The US Food and Drug Administration (FDA) has granted accelerated approval of obeticholic acid (Ocaliva, Intercept Pharmaceuticals, Inc) for the treatment of primary biliary cholangitis (PBC) in combination with ursodeoxycholic (UDCA) in adults who fail to respond adequately to UDCA, or as monotherapy in adults who cannot tolerate UDCA.
Last month, the FDA’s Gastrointestinal Drugs Advisory Committee voted unanimously for approval, as reported by Medscape Medical News.
Ocaliva is the first new treatment approved for PBC since 1997.
PBC is a rare, chronic, progressive autoimmune disease that puts patients at risk for liver failure and death. Until now, UDCA was the only drug approved to treat PBC, but up 40% of patients fail to respond adequately to UDCA, and 5% to 10% of patients are unable to tolerate it, the FDA notes in a news release.
The approval of obeticholic acid “provides an important treatment option for patients living with PBC who have not responded to the only other approved therapy, UDCA,” Amy Egan, MD, deputy director of the Office of Drug Evaluation III in the FDA’s Center for Drug Evaluation and Research, said in the release.
Obeticholic acid, given orally, binds to the farnesoid X receptor found in the nucleus of cells in the liver and intestine. “[Farnesoid X receptor] is a key regulator of bile acid metabolic pathways. Ocaliva increases bile flow from the liver and suppresses bile acid production in the liver, thus reducing the exposure of the liver to toxic levels of bile acids,” the FDA explains.
The POISE Trial
The FDA approval was based on results of the phase 3 POISE trial involving 216 patients who could not tolerate or had not responded adequately to UDCA. All had alkaline phosphatase (ALP) levels at least 1.67 times the upper limit of normal (ULN) and/or total bilirubin levels from the ULN to less than two times the ULN.
Patients were randomly assigned to obeticholic acid 5 mg or 10 mg daily or placebo for 12 months. At 6 months, about half the patients in the 5-mg group who tolerated the drug but still had an ALP level at least 1.67 times the ULN or a bilirubin level below the ULN were titrated to the 10-mg dose.
The primary end point was the proportion of patients achieving an ALP level below 1.67 times the ULN, a decrease in ALP of at least 15% from baseline, and a normal total bilirubin level after 12 months of treatment.
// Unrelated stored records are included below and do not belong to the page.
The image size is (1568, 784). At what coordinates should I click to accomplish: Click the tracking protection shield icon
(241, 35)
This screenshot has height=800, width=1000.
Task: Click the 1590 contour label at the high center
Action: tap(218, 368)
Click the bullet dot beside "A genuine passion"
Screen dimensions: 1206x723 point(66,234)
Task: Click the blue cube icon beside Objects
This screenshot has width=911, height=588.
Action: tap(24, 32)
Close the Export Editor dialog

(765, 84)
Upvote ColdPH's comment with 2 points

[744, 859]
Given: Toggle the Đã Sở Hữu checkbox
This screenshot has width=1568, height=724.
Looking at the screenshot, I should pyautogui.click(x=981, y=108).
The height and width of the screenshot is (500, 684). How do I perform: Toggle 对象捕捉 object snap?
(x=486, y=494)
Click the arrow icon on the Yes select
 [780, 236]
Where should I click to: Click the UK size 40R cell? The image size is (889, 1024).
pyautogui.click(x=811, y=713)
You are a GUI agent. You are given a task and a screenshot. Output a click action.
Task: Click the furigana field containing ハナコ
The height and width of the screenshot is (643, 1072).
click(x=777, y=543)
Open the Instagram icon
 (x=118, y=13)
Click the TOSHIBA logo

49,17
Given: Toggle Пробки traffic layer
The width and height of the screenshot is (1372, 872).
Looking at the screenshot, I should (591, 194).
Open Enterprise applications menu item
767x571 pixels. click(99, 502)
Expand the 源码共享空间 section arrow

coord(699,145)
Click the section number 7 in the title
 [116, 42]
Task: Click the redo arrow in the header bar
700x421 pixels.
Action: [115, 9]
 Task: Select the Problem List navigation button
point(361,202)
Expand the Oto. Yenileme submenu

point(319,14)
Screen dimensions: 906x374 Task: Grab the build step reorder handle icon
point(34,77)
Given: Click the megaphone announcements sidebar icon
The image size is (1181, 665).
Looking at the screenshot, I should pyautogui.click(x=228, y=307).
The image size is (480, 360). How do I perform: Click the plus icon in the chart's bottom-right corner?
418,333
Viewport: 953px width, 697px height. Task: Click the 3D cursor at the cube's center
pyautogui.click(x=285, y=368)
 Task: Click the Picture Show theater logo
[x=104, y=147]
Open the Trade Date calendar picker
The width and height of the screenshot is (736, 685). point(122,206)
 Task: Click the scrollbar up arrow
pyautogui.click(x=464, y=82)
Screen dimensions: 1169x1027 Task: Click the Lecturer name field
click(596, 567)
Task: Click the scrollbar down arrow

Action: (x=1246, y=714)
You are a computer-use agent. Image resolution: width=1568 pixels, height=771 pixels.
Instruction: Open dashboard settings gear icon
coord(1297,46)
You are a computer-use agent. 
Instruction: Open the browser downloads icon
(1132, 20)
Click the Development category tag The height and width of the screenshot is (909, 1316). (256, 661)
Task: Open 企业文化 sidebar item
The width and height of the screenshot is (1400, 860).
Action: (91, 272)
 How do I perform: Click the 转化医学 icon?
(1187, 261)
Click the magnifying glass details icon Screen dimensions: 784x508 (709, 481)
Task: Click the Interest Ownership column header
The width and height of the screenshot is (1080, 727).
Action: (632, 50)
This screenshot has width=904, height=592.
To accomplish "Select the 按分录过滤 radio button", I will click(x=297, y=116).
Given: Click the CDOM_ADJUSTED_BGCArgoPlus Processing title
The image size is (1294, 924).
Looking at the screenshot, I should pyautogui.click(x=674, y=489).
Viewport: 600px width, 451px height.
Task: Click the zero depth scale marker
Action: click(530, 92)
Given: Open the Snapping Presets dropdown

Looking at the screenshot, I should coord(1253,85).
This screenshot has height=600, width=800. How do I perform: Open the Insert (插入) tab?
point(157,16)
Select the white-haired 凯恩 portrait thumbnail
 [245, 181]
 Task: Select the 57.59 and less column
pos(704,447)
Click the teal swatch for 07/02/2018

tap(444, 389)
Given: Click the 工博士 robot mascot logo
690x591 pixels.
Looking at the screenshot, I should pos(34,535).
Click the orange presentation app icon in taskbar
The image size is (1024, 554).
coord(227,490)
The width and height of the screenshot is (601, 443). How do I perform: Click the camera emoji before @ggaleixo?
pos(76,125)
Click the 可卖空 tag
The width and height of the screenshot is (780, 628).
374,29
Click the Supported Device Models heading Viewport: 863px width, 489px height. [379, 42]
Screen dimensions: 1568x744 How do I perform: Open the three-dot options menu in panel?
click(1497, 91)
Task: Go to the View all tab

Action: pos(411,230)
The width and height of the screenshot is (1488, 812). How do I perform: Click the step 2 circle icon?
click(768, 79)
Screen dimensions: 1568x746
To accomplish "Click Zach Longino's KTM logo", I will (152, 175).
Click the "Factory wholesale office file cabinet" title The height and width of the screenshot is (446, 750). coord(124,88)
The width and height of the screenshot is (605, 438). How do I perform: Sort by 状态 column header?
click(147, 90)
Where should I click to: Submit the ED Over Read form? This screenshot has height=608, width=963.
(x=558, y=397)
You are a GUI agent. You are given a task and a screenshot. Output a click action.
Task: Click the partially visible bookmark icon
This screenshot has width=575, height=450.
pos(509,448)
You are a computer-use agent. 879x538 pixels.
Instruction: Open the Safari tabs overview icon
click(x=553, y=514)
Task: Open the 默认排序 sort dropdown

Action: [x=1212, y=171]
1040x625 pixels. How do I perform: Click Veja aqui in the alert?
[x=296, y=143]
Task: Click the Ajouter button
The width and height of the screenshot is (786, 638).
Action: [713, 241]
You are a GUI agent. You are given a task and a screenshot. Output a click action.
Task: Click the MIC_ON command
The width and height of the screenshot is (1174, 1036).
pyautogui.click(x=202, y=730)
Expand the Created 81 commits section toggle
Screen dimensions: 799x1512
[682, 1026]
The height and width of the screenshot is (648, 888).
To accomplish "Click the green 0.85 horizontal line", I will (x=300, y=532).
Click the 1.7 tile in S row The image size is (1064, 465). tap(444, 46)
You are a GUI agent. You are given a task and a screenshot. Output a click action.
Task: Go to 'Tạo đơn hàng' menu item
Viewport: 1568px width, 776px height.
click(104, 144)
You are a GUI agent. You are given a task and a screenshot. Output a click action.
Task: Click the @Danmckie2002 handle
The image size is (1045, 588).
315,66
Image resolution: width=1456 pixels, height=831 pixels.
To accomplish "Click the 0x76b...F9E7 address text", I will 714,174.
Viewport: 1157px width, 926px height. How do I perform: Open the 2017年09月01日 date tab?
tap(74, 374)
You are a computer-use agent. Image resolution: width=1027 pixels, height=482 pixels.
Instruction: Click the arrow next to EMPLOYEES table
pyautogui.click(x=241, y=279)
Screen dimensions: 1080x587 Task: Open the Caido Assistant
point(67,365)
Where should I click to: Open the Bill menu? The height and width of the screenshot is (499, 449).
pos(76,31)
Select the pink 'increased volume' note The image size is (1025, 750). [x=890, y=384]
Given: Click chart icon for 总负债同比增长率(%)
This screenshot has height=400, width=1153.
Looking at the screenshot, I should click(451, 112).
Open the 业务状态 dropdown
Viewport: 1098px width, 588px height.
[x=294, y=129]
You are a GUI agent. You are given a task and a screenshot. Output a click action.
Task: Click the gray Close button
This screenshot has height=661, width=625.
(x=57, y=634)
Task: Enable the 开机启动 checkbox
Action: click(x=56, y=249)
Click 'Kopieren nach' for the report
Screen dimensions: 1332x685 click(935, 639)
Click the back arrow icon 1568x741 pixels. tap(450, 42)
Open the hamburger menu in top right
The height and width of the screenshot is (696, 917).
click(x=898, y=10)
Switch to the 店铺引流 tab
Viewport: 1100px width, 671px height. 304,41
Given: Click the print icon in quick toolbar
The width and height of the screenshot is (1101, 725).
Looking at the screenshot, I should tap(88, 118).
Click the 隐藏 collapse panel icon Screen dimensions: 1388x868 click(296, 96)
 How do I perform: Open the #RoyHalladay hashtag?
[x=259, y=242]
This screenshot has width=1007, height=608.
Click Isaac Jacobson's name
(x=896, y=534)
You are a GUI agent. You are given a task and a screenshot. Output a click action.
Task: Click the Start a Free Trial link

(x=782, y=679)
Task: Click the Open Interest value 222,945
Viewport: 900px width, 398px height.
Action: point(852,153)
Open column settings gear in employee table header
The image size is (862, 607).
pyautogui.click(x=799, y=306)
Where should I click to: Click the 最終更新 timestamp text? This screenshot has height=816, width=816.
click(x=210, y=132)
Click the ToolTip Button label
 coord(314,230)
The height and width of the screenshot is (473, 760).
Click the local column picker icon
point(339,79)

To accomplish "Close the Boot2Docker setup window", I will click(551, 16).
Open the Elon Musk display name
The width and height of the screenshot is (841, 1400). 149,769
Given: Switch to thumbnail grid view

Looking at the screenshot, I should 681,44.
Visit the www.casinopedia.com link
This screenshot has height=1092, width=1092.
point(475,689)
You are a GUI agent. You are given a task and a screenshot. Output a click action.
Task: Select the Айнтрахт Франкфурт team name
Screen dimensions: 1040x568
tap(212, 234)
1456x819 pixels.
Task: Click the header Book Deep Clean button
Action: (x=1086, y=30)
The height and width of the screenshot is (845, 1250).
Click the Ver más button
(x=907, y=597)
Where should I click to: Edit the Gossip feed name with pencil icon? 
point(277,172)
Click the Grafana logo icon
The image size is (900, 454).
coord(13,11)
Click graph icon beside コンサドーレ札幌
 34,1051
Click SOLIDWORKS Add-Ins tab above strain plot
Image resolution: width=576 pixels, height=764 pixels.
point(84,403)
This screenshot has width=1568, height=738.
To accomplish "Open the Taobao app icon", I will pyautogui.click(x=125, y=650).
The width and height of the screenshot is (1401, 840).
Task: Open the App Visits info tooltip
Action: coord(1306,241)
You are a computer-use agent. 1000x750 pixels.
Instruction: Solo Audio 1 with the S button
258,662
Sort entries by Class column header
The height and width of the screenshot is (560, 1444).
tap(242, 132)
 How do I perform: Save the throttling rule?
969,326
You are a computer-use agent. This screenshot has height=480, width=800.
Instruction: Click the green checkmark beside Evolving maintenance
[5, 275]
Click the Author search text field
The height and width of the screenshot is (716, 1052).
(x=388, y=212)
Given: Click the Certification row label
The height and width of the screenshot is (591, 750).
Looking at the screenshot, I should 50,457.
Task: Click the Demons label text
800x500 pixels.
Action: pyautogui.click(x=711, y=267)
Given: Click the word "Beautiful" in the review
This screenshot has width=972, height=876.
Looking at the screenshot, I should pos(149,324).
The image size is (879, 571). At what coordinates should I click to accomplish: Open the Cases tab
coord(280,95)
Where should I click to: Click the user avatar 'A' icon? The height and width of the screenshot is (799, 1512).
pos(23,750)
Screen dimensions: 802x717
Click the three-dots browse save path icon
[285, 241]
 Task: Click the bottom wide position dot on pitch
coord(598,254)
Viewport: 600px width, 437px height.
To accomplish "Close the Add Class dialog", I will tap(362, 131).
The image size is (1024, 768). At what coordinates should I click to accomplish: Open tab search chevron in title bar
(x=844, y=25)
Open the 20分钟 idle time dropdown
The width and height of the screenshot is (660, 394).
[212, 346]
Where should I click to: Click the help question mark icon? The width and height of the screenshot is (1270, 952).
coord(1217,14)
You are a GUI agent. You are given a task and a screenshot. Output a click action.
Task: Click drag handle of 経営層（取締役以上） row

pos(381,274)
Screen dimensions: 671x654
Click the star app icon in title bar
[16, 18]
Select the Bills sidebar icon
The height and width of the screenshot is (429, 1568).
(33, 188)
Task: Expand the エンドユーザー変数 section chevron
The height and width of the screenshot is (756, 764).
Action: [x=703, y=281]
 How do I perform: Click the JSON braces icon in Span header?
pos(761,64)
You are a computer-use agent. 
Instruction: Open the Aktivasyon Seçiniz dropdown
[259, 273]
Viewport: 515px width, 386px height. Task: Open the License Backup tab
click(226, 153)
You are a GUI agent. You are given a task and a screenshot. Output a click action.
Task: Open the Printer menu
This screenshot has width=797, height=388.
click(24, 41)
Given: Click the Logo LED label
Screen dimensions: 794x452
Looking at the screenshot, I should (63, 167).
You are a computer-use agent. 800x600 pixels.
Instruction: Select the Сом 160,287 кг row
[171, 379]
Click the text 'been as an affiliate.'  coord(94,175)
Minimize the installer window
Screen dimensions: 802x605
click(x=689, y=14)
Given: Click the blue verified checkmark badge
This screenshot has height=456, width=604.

In the intention-to-treat analysis, the primary end point was met by more patients in the 10-mg group than in the placebo group (47% vs 10%; P < .0001), and by more patients in the titration group (46% vs 10%; P < .0001).
The average decrease in ALP level from baseline was better in the 10-mg group than in the placebo group (39% vs 5%; P < .0001) and was better in the titration group (33% vs 5%; P < .0001).
A significant reduction in total bilirubin was also observed in the 10-mg and titration groups (P < .05), whereas there was a tendency toward an increase in the placebo group. There was also a significant decrease in other liver function parameters, including gamma-glutamyl transpeptidase, alanine transaminase, and aspartate aminotransferase (P < .001 for all).
According to the FDA, obeticholic acid has not yet been shown to improve survival, progression to cirrhosis, or other disease-related symptoms, “although a confirmatory trial is currently ongoing.”
The most common adverse effects with obeticholic acid are pruritus, fatigue, abdominal pain and discomfort, arthralgia, oropharyngeal pain, dizziness, and constipation. Obeticholic acid should not be used in patients with complete biliary obstruction, the FDA says.
Obeticholic acid, which had fast track and orphan drug designation, was approved under the FDA’s accelerated approval program.
Intercept Pharmaceuticals expects obeticholic acid to be available in the United States within 7 to 10 days and said it will be distributed through a specialty pharmacy network.
To help ensure appropriate patients can access the drug, the company has launched a patient support program called Interconnect. “Through Interconnect, dedicated Care Coordinators will guide patients through disease education, treatment support and, for eligible patients, financial assistance options, which may include reimbursement support, co-pay assistance or access to Ocaliva at no cost,” the company said.